Zoe Geddes, who lives in Lydbury North in south Shropshire, never thought she'd get a place in the infamous horse race, which only has 40 places.
She said she has had to work hard for everything in her life and this will be no different, as alongside the gruelling training, Zoe must raise £11,000 to take part.
After raising two children, and coming out of a toxic relationship only this year, Zoe wanted something to set her mind to, and thought of nothing better than achieving her lifelong dream of competing in the 1,000km race on the other side of the world.
"I came to horse riding and things quite late on as a teenager really," she said. "We had a riding school next door to where we lived and I wanted to give it a go. I moved to Lydbury North to work with horses; before I was working in a fabric shop.
"My ex-partner and I had a really up and down relationship, we broke up in May and it's all been very toxic. It was really horrible. Once I came out of that, I wanted to do something that would really change everything.
"Hundreds of people apply for the race and I never thought they would give me a place.

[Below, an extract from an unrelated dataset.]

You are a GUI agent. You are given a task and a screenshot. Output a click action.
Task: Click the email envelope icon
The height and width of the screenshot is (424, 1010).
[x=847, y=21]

I had to go through several interviews with people from all over the world."
Zoe said she is not a typical contestant. The high-priced ticket usually means people from richer backgrounds are able to take part, but Zoe said this won't put her off.
"I come from a poor background; my mom was a single mother, I'm a single mother," she said.
"I think they were quite impressed with that though. I have been contacting a lot of different companies for sponsorship and have also set up a crowdfunder. All my friends and family have been helping me raise money.
"It will be really good for me to do it, now I finally have the opportunity.
"You go over there around four days before for basic training, map training and working GPS. They are semi-feral horses you ride, there are a team of Mongolians who chuck you on a horse and you just have to go. There are stories of people being chased by wild dogs.
"I am excited to explore the culture really, but obviously slightly nervous of surviving in the wild."
Zoe said she is competitive, and after waiting her whole life to take part, she is definitely going to try to win.